Aprono l’esposizione le opere pittoriche della cultura pittorica emiliana. Le influenze di Guido Reno nell’ambiente ecclesiastico di Roma e del Cardinale Palotta. Il San Francesco di Ludovico Carracci dà alla mostra un aspetto più leggero agli stretti dettami controriformisti cui i pittori del Seicento dovevano attenersi. Ludovico Carracci nei confronti del Cardinale Peolotti aveva esposto i suoi principi nel Discorso sopra le immagini sacre e profane (1582). Il pittore emiliano aveva sentito le indicazioni impartite come religiose da tradurre ha detto Francesco Arcangeli, in un articolo del 1956 vin un “vero, umano sentimento religioso da tradurre in pittura” (scheda del catalogo - S. Guarino, p. 96).
La Santa Caterina di Guido Reni, colta in uno stato d’estasi attorniata da angeli, narra la conversazione della donna attorniata da voci divine. Sono molte le opere emiliane del Seicento: Guercino e di Guido Reni e della scuola falesina di Caracci. Una forte emotività del soggetto che si traduce in linguaggio drammatico tanto da toccare l’espressività dell’artista.
L’estasi della Madonna del Sassoferrato - una copia presso il museo di Cesena - è dalla forte plasticità esposta tra le opere degli emiliani attirerò l’interesse dei pittori tedeschi e inglesi preraffelliti. Lo sguardo rivolto verso l’alto, ferma la luce che entra del quadro rischiarando il fondale. Ma la brillantezza della luce immobilizza la scena e la santa dalle vesti pesanti che cadono verso terra. Sopresa dell’esposizioni sono le quattro opere della pittrice Sirani, esposte per la prima volta 2004 a Bologna che narrano le grandi fatiche di essere donna-pittrici.

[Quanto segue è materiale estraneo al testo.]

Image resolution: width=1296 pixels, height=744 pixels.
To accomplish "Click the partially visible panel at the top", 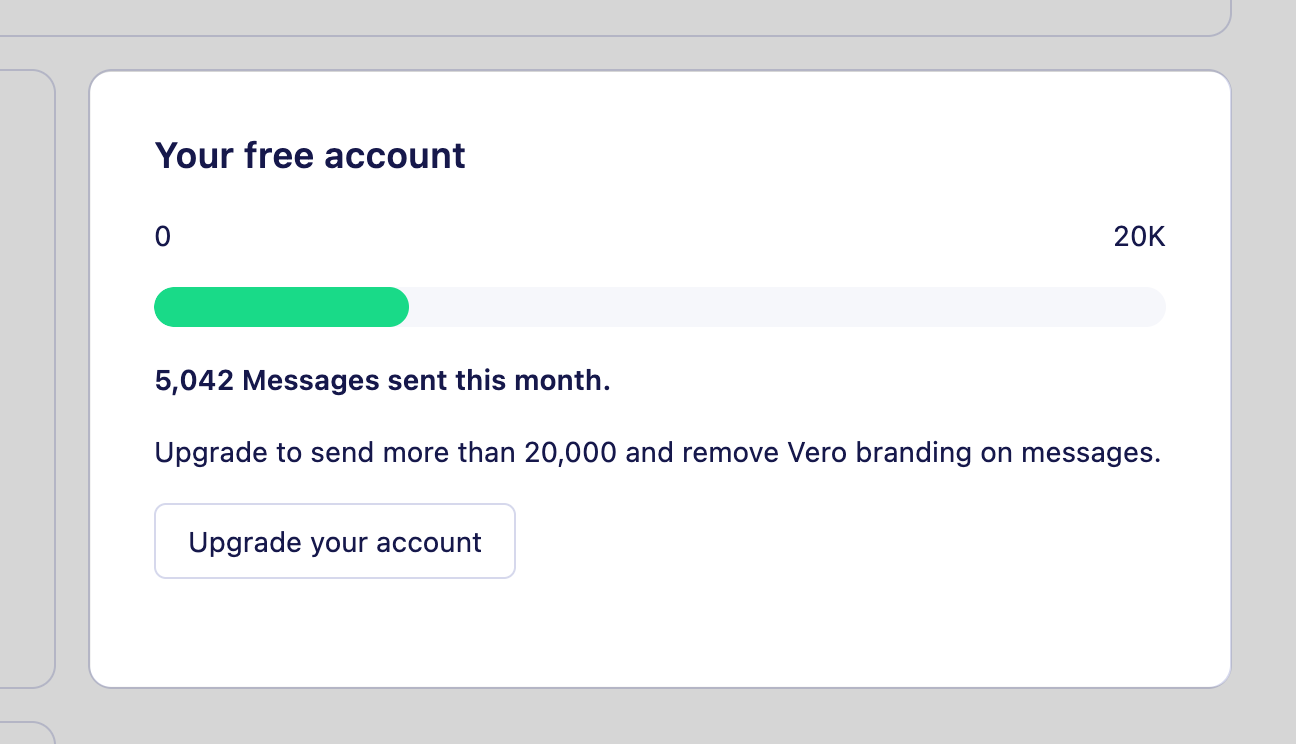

Molto didascalica è la produzione di Guercino che nel dipinto le Figlie di Loth ha una grande carica emotiva sia per la distruzione di Sodomia e l’astuzia delle figlie di Loth, sia per le allusioni. Più innovativo è senz’altro Cristo scaccia i mercanti dal tempio (Palazzo Rosso, Genova) che non esula dalla composizione di genere della cultura emiliana, proprio per la sua impostazione, ma l’ardito sorcio di persone rende più molto movimentata la scena. Vera sorpresa è scoprire un dipinto di Buratti che lavorò nell’età giovanile a Loreto con Pomarancio agli affreschi della Basilica. Si legge, tuttavia, le influenze di Tiziano nei toni scuri e dalla grandezza della tela. A dire la verità il gruppo dei personaggi è stato ritratto tenendo in considerazione anche il Lotto de La presentazione al tempio (Palazzo Apostolico, Loreto).
Il collezionismo del Cardinale, tuttavia, non aveva raggiunto un’elevata originalità. Le opere esposte I Santi Giuseppe e Domenico di Simone Cantarini (Pinacoteca Nazionale, Bologna) e l’Angelo custode (Museo di Capodimonte, Napoli) hanno una certa tendenza italiana del passato che trovano per lo più espressione nel rinascimento.